Starbucks Gets Ready to Go From Tall to Venti in China

A Starbucks in Shanghai Photograph by Tomohiro Ohsumi/Bloomberg

The last year, according to Starbucks Chief Executive Officer Howard Schultz, has been “without question the best year in its 42-year history.” Bullish numbers back up his triumphalism, even if quarterly results trailed analysts’ estimates: a 7 percent increase in global same-store sales, a 24.4 percent surge in profit, and 1,700 new stores around the world.

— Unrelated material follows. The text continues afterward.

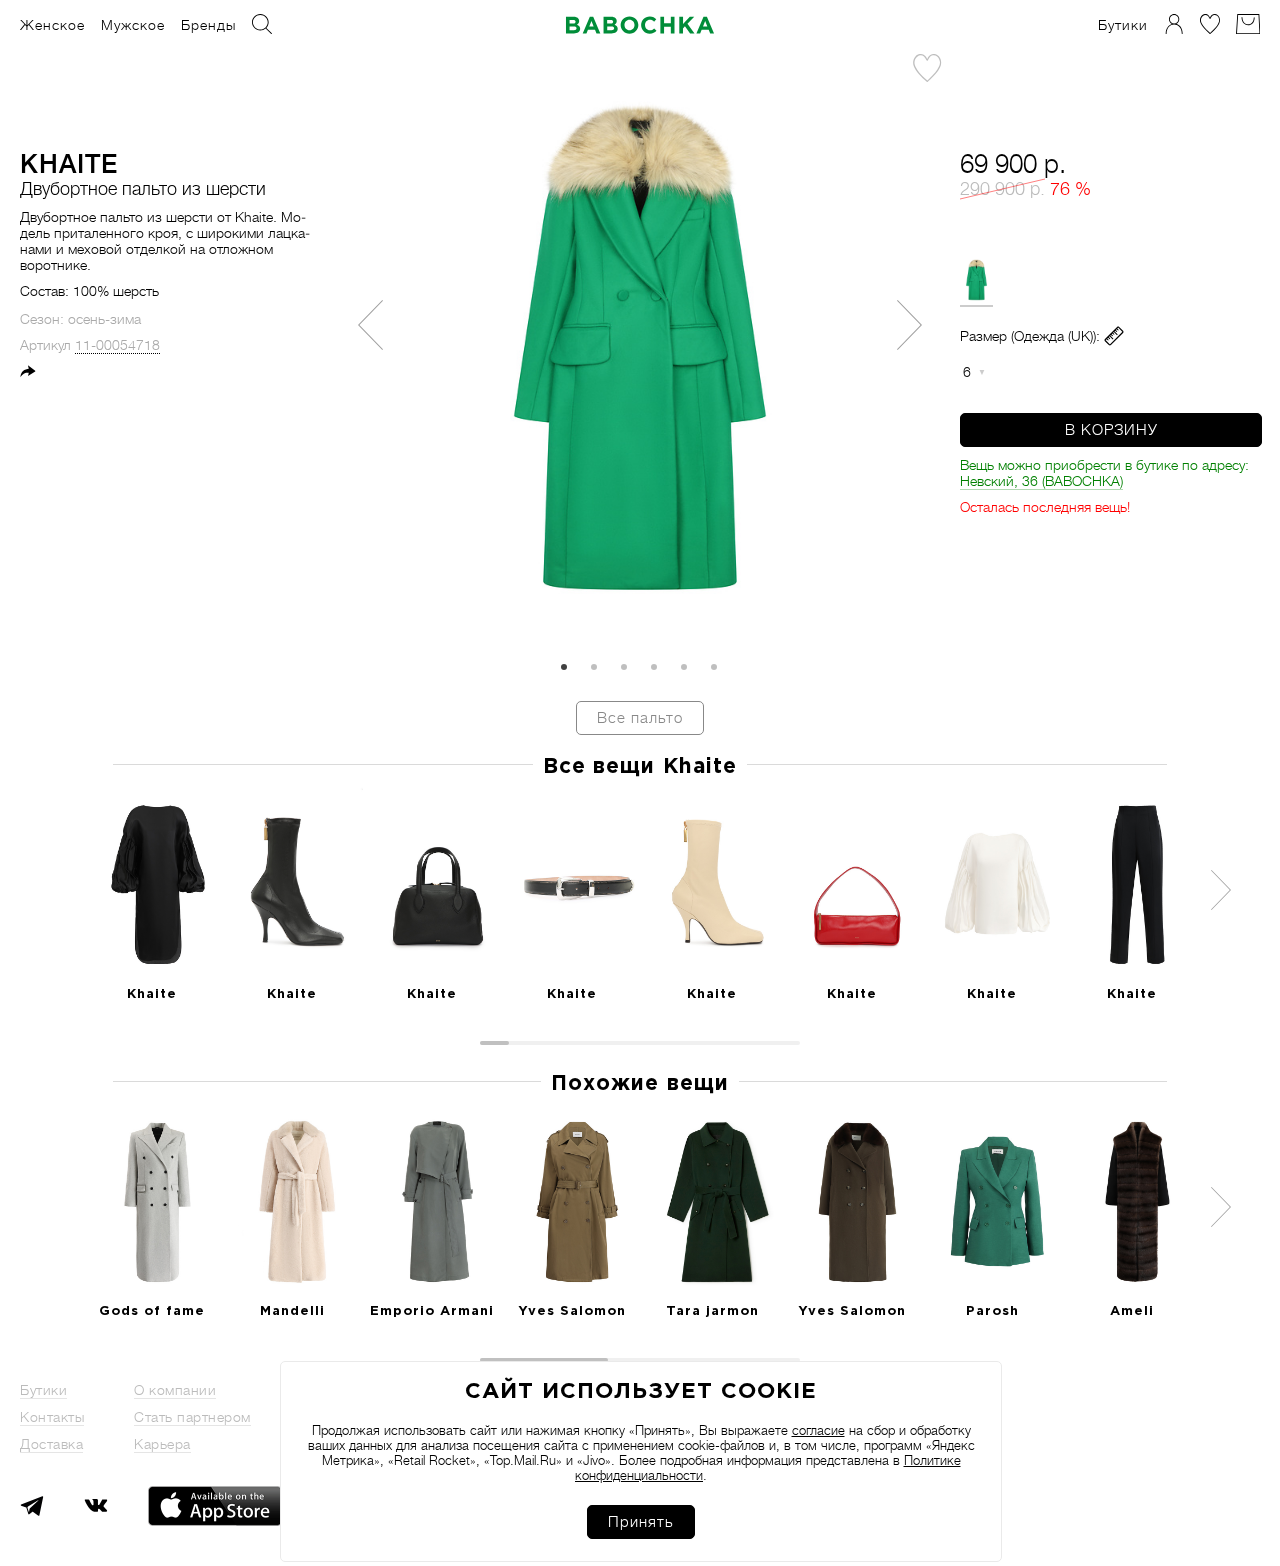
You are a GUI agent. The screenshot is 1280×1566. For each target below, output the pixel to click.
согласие (818, 1430)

But Starbucks remains far from any finish line Schultz has in mind. “We’re just getting started,” he said on Wednesday’s earnings call. With more than 11,400 stores in the U.S. already, the coffee chain is looking more intently at overseas opportunities. It plans to open 1,500 stores next year—half of them in Asia. At some point next year, China will replace Canada as Starbucks’ second largest market by store count and sales, following a schedule the chain laid out in 2012.

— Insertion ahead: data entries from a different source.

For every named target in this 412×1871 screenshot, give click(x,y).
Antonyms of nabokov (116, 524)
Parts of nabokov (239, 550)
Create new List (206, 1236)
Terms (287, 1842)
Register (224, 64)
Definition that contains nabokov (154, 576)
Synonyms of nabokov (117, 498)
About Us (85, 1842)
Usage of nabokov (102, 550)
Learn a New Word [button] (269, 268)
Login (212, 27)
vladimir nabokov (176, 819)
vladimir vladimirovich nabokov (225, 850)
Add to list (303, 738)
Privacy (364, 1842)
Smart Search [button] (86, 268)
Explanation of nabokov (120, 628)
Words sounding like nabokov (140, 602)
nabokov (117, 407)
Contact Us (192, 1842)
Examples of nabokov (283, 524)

Asia currently accounts for about one-fifth of Starbucks stores. There are 1,017 Starbucks in more than 60 Chinese cities, and while that’s far fewer than in the U.S. the latest total marks a 317-store expansion from a year ago. And sales in China are healthy: “The stores that we opened in 2012 are currently averaging sales in excess of $700,000, while our 2013 class of stores are on track to annualize with a very similar result,” said John Culver, Starbucks group president for China and Asia Pacific. China will be “the largest driver of the approximately 750 new stores we plan to open across the region in 2014,” according to Culver. By comparison, the entire hemisphere of the Americas will gain a total of only 600 stores next year.

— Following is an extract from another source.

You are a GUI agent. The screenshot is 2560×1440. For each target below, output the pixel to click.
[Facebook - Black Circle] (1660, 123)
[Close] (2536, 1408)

Not that China’s market lacks challenges. Coffee rival Dunkin’ Donuts recently closed 40 locations in mainland China and Taiwan, and Starbucks was recently criticized by the Chinese media for charging more there than in other markets to earn higher margins. Culver reiterated on the call that “the prices that we charge for our products in China, the latte, are comparable to—and in some cases, lower than—the competition.” He insisted again that “the prices that we’re charging in the market actually reflect the cost of doing business in that market.”

Starbucks’s operating margin in Asia last quarter was 37.5 percent, vs. 21.8 percent in the Americas. Same-store sales in Asia were up 9 percent in fiscal 2013, the highest among the regions, though the rate has slowed over the year.

“We’re not immune to the challenges and complexities of building a large business in China,” Culver said this week. But, he noted, “we have tremendous confidence in our ability to continue to build a very strong business not only in 2014, but well into the future.”